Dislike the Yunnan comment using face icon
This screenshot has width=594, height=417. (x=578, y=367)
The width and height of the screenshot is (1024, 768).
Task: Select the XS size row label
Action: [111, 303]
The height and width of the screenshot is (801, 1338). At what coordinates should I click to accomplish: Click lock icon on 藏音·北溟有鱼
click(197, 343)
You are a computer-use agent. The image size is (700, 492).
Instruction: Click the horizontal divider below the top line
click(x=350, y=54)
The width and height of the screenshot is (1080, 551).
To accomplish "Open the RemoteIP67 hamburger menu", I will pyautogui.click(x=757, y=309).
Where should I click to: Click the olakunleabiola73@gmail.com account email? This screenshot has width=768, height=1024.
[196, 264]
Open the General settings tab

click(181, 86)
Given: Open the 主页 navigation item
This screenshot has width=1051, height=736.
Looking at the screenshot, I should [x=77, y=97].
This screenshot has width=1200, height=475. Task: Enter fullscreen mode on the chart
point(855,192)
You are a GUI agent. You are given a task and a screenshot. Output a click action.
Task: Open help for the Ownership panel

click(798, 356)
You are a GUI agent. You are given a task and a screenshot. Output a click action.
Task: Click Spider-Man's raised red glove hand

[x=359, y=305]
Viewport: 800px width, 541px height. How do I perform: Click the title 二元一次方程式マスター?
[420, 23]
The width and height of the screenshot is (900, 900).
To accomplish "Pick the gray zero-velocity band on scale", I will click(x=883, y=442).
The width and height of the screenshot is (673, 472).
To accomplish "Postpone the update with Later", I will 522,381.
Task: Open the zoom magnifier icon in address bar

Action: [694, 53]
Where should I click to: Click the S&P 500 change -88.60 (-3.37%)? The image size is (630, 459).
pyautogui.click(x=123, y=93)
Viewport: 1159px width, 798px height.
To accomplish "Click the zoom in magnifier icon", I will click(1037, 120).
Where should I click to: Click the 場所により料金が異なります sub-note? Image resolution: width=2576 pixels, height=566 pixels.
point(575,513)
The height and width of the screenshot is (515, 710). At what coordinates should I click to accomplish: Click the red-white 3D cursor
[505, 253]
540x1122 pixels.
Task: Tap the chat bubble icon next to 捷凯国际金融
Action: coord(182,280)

= What to work on =
Make an exact copy of every line in the data.

= Output =
Dislike the Yunnan comment using face icon
This screenshot has width=594, height=417. (x=578, y=367)
The width and height of the screenshot is (1024, 768).
Task: Select the XS size row label
Action: [111, 303]
The height and width of the screenshot is (801, 1338). At what coordinates should I click to accomplish: Click lock icon on 藏音·北溟有鱼
click(197, 343)
You are a computer-use agent. The image size is (700, 492).
Instruction: Click the horizontal divider below the top line
click(x=350, y=54)
The width and height of the screenshot is (1080, 551).
To accomplish "Open the RemoteIP67 hamburger menu", I will pyautogui.click(x=757, y=309).
Where should I click to: Click the olakunleabiola73@gmail.com account email? This screenshot has width=768, height=1024.
[196, 264]
Open the General settings tab

click(181, 86)
Given: Open the 主页 navigation item
This screenshot has width=1051, height=736.
Looking at the screenshot, I should [x=77, y=97].
This screenshot has width=1200, height=475. Task: Enter fullscreen mode on the chart
point(855,192)
You are a GUI agent. You are given a task and a screenshot. Output a click action.
Task: Open help for the Ownership panel

click(798, 356)
You are a GUI agent. You are given a task and a screenshot. Output a click action.
Task: Click Spider-Man's raised red glove hand

[x=359, y=305]
Viewport: 800px width, 541px height. How do I perform: Click the title 二元一次方程式マスター?
[420, 23]
The width and height of the screenshot is (900, 900).
To accomplish "Pick the gray zero-velocity band on scale", I will click(x=883, y=442).
The width and height of the screenshot is (673, 472).
To accomplish "Postpone the update with Later", I will 522,381.
Task: Open the zoom magnifier icon in address bar

Action: [694, 53]
Where should I click to: Click the S&P 500 change -88.60 (-3.37%)? The image size is (630, 459).
pyautogui.click(x=123, y=93)
Viewport: 1159px width, 798px height.
To accomplish "Click the zoom in magnifier icon", I will click(1037, 120).
Where should I click to: Click the 場所により料金が異なります sub-note? Image resolution: width=2576 pixels, height=566 pixels.
point(575,513)
The height and width of the screenshot is (515, 710). At what coordinates should I click to accomplish: Click the red-white 3D cursor
[505, 253]
540x1122 pixels.
Task: Tap the chat bubble icon next to 捷凯国际金融
Action: coord(182,280)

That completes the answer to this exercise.